Comment Inveo veut favoriser le retour de la biodiversité en ville

Installée à Ventabren dans les Bouches-du-Rhône, cette entreprise accompagne les communes dans la mise en place d'écospots de biodiversité en adoptant une approche globale mêlant interactions inter-espèces, prise en compte du contexte naturel initial, sensibilisation des publics... L'entreprise conçoit en outre des objets favorisant le retour de la biodiversité en ville, dont un a été présenté lors du dernier CES Las Vegas.
(Crédits : DR)

Sur cinq habitats à enjeux en France, un seul demeure en bon état écologique. 17% des espèces de la faune et de la flore sont menacées ou éteintes dans l'Hexagone. Entre 1989 et 2001, 36% des oiseaux spécialistes des milieux agricoles ont disparu. L'effondrement de la biodiversité est en cours. De sorte qu'au niveau mondial, on parle de sixième extinction de masse. Selon l'Office français pour la biodiversité, ce déclin des espèces sauvages s'explique par cinq principales sources de pression : la destruction et la fragmentation de l'habitat, le prélèvement direct d'espèces sauvages via la chasse et surtout la pêche industrielle, la pollution - l'Office relève notamment que les ventes de produits phytosanitaires à usage agricole ont augmenté de 14% entre 2009 et 2020 en France -, le réchauffement climatique et enfin l'essor des espèces exotiques envahissantes.

Pour lutter contre cet effondrement, il est évidemment essentiel de préserver les espaces naturels et les zones rurales. C'est le sens, notamment, de la loi Zéro artificialisation nette des sols (ZAN). Mais les villes aussi, appelées à se densifier de plus en plus, ont un rôle à jouer.

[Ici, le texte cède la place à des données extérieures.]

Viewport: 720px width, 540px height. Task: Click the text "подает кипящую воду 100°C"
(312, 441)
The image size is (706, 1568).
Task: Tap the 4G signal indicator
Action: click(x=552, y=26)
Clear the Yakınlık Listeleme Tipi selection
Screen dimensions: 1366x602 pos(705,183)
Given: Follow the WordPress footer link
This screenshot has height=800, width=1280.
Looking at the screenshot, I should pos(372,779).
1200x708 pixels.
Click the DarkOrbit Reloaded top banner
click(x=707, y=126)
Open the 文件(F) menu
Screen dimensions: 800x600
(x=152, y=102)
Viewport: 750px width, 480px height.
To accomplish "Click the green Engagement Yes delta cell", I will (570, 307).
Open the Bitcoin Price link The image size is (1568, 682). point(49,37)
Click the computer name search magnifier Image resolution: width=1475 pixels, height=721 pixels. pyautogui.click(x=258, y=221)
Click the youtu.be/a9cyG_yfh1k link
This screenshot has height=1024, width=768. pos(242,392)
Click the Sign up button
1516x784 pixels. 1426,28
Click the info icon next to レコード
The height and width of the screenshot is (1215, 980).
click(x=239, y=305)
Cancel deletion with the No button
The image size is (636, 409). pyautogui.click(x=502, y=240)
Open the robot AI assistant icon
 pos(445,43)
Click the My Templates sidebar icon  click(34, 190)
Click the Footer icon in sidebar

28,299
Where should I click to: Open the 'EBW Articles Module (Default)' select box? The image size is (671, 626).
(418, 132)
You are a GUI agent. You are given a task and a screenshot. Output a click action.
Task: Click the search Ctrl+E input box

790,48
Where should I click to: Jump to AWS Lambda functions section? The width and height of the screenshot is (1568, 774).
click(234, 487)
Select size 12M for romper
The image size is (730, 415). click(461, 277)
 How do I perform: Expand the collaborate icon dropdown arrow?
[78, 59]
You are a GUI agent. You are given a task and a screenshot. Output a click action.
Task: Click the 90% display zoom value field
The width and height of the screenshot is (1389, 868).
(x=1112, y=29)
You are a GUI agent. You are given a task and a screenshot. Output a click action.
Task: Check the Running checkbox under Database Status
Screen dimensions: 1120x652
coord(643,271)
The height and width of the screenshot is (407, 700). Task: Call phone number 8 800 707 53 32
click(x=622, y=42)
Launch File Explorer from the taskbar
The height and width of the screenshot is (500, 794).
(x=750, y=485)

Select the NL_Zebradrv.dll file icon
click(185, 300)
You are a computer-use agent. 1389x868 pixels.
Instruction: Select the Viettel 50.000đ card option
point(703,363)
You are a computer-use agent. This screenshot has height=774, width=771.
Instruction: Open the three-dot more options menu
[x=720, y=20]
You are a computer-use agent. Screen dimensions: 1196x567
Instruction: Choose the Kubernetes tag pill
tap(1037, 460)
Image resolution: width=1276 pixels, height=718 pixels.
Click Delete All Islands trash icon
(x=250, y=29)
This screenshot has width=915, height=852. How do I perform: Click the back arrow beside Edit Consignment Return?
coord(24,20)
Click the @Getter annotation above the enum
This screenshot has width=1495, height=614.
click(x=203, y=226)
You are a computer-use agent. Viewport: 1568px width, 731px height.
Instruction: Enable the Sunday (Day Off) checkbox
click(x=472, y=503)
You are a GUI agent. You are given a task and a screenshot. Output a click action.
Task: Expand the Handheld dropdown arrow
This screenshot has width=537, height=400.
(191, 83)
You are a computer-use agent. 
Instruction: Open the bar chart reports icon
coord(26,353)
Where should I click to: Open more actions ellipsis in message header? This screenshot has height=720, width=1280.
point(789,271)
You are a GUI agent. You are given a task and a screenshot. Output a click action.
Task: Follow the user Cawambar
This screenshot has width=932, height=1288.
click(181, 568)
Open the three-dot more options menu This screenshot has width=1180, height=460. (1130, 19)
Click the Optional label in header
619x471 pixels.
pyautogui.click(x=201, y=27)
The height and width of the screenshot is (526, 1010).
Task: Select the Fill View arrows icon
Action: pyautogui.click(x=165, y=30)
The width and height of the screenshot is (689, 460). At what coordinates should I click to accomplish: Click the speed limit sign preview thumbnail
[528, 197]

Et c'est à elles que s'adresse l'entreprise Inveo.

Des villes soucieuses de se parer de nature

Son fondateur Gérard Filippi, passionné d'entomologie (branche de la zoologie qui s'intéresse aux insectes), avait au préalable ouvert une autre société, Ecotonia, un bureau d'étude naturaliste censé aider ses clients à se conformer aux règles relatives au respect de la biodiversité et à la mesure d'impact sur ces sujets. « Nous avons fait beaucoup de recherche avec des financements de thèses notamment, puis je me suis rendu compte qu'il y avait un créneau intéressant à creuser. Il y a un besoin de savoir ce que devient la biodiversité en ville ».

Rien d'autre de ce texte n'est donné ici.